Content starts

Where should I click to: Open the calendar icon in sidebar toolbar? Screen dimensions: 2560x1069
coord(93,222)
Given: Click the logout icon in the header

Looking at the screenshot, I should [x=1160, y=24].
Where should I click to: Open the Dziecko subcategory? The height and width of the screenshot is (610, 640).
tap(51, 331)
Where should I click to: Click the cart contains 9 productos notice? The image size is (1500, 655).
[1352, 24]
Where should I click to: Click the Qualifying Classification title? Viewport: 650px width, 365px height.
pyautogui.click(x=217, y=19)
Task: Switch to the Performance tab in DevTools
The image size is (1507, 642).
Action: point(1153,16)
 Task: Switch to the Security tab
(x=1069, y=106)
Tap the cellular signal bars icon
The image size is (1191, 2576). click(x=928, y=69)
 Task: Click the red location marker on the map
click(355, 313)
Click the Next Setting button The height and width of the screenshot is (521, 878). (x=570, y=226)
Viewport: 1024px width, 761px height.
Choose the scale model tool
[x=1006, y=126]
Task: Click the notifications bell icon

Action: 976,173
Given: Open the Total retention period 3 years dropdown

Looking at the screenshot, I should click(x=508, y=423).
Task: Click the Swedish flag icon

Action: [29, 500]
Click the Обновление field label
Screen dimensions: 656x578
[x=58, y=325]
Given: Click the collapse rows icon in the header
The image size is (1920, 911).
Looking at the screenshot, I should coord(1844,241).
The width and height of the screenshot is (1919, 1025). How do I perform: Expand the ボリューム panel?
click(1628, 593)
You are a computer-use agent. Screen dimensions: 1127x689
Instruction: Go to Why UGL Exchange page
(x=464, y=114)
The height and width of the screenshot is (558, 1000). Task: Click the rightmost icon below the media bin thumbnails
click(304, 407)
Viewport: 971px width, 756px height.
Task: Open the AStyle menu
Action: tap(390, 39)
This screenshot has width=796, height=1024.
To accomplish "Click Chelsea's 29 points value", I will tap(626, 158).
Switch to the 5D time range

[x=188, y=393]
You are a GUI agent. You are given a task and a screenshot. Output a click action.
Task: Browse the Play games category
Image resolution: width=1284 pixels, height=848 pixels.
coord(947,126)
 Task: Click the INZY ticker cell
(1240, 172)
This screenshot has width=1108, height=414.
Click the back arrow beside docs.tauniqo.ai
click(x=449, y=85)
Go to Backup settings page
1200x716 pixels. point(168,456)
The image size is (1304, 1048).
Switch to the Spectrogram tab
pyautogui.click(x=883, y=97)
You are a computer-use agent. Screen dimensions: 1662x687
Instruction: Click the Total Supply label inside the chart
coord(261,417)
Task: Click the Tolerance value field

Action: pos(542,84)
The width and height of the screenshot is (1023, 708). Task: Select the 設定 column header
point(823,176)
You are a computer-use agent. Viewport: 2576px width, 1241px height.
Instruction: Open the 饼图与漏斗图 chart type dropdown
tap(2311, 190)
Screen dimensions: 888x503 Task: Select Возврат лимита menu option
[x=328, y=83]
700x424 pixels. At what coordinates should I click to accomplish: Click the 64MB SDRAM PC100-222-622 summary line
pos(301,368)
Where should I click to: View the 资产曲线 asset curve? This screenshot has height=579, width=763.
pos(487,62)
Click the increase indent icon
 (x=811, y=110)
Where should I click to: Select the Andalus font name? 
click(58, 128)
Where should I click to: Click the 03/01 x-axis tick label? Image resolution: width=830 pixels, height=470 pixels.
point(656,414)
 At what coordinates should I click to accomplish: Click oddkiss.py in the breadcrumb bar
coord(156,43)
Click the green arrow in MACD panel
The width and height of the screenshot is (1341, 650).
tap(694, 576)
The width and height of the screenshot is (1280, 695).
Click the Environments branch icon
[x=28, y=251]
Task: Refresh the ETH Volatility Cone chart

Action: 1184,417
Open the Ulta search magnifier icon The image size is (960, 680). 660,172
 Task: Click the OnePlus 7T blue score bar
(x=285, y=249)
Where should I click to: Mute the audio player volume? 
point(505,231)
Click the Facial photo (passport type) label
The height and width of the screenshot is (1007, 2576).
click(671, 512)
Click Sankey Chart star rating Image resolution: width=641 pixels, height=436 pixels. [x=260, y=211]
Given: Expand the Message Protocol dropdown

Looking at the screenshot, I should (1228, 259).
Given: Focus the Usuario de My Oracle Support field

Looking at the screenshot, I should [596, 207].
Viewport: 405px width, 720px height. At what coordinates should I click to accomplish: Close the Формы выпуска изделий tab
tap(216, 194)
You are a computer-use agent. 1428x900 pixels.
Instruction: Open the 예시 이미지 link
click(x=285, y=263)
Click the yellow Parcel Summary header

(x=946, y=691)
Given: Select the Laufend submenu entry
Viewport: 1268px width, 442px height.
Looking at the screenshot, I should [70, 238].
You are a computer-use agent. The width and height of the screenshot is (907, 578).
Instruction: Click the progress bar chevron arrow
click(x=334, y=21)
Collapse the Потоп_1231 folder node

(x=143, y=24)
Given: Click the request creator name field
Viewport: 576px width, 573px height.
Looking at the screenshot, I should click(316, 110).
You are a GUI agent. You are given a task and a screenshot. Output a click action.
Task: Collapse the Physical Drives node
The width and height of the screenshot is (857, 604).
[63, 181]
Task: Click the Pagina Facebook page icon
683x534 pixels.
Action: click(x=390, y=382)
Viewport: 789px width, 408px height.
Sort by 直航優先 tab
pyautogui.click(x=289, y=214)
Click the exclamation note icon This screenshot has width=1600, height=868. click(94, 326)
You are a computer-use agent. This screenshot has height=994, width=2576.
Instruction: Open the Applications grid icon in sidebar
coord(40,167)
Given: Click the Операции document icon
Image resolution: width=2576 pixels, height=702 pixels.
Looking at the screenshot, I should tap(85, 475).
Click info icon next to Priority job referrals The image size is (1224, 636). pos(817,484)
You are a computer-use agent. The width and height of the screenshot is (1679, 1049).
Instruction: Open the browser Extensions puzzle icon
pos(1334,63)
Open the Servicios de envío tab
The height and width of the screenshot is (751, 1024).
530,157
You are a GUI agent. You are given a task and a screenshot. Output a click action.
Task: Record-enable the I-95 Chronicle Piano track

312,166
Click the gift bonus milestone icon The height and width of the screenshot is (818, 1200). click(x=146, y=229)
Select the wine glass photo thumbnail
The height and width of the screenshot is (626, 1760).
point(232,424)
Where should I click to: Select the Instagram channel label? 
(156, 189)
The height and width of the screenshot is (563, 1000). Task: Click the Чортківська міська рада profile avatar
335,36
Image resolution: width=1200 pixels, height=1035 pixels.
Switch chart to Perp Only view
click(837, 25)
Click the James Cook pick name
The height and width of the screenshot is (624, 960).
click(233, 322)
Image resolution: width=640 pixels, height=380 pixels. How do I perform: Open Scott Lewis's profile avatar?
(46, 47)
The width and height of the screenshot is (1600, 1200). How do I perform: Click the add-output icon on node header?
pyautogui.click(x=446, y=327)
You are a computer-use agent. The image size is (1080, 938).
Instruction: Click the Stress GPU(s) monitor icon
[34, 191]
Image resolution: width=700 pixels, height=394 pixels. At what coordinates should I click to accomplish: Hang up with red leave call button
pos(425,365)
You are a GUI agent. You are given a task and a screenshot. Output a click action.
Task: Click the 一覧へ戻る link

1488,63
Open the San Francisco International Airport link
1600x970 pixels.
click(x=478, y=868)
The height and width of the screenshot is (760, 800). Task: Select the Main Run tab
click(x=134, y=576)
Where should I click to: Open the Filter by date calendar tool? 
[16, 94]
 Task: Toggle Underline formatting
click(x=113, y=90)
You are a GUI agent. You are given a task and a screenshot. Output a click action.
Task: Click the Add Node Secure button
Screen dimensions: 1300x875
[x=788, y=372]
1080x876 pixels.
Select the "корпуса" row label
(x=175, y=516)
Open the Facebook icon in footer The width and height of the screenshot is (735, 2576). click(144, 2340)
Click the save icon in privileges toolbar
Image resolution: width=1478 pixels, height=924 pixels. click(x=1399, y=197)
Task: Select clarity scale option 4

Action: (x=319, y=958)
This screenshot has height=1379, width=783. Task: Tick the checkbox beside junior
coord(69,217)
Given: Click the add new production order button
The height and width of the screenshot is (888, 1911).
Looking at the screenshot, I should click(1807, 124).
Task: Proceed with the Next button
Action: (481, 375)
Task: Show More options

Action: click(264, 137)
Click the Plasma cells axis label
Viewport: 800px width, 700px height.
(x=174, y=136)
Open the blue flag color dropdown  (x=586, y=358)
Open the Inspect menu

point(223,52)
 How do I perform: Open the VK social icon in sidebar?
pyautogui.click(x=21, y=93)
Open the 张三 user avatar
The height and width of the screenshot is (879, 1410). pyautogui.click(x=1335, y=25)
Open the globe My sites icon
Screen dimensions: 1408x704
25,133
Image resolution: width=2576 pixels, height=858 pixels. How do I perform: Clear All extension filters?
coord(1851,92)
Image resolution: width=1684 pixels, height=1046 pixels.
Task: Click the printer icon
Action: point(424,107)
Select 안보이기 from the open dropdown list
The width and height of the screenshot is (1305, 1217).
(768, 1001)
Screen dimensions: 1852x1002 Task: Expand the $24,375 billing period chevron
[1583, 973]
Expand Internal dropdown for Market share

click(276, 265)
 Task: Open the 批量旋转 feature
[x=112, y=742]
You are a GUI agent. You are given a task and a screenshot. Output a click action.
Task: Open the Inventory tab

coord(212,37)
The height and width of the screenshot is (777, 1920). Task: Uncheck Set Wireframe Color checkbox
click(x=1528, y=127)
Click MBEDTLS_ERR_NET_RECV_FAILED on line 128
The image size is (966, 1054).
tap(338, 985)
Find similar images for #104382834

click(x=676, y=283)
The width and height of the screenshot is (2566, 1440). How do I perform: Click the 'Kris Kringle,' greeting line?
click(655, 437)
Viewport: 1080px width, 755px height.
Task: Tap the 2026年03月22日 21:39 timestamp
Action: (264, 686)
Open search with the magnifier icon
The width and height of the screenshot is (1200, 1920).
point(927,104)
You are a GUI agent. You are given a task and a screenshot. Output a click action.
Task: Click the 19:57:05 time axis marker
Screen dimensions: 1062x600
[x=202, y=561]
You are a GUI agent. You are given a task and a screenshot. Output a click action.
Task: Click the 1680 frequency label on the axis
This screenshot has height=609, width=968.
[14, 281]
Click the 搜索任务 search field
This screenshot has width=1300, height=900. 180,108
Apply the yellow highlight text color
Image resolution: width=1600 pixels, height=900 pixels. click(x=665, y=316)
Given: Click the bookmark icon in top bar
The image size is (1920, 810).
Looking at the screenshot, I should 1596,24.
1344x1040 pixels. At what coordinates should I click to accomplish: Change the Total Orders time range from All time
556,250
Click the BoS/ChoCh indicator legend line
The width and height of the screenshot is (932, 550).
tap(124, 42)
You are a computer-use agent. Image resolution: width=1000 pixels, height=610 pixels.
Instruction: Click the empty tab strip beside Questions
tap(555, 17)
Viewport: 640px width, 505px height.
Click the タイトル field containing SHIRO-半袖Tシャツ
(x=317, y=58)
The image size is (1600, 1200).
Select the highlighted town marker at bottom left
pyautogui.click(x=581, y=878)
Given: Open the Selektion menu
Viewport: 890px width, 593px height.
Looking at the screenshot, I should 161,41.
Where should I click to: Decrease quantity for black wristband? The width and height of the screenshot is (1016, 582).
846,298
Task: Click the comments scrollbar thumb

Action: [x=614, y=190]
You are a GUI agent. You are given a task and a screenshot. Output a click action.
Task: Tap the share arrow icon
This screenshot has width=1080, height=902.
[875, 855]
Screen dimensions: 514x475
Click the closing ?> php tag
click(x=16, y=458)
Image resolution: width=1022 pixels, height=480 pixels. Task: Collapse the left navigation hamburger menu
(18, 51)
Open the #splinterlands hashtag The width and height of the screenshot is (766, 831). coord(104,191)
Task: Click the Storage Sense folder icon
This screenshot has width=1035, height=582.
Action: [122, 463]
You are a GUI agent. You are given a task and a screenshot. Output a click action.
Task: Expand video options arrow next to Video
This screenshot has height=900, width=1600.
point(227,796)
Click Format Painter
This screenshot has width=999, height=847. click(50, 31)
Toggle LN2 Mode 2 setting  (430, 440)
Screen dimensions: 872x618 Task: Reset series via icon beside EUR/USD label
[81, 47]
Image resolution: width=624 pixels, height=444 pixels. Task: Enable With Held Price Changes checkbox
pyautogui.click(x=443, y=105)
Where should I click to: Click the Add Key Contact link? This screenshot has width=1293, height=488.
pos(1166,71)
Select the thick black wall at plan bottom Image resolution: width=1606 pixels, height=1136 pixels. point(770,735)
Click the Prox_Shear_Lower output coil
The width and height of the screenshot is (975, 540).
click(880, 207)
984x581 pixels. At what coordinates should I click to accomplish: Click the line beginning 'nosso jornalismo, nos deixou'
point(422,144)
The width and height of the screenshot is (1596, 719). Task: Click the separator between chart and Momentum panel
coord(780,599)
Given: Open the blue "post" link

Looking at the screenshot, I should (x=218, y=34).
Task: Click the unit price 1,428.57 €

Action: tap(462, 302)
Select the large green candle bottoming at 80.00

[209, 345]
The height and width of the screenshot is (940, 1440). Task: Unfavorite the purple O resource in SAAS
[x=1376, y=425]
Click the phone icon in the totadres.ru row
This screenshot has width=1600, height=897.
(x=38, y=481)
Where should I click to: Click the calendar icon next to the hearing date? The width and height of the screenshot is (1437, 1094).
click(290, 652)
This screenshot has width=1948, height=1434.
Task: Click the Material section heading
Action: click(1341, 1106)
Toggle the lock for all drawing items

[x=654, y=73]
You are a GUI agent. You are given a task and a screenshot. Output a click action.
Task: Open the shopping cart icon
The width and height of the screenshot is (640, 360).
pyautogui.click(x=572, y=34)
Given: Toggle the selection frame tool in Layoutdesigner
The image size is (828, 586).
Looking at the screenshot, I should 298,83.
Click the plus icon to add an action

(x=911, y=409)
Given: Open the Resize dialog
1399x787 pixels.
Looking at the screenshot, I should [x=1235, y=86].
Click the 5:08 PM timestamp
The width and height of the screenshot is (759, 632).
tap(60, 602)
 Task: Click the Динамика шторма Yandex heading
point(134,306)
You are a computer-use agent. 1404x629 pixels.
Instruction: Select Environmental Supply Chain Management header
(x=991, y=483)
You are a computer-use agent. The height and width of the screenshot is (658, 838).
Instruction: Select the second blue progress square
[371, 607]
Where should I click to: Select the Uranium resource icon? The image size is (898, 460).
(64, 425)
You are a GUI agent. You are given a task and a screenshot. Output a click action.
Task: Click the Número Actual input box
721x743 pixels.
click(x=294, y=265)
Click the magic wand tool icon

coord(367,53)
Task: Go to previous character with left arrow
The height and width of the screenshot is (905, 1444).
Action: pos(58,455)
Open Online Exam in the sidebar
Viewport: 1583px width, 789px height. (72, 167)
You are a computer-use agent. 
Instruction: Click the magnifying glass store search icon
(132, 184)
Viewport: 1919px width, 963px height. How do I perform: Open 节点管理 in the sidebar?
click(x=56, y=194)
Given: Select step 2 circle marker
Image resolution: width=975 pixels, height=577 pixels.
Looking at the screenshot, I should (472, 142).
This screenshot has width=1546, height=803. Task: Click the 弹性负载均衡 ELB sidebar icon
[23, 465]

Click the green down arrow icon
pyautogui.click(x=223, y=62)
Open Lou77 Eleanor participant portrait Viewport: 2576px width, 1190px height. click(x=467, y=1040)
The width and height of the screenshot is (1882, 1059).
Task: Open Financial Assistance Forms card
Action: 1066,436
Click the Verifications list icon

Content ends

Each line in the entries above that includes the word "photo" counts once; state the total and nothing else.

2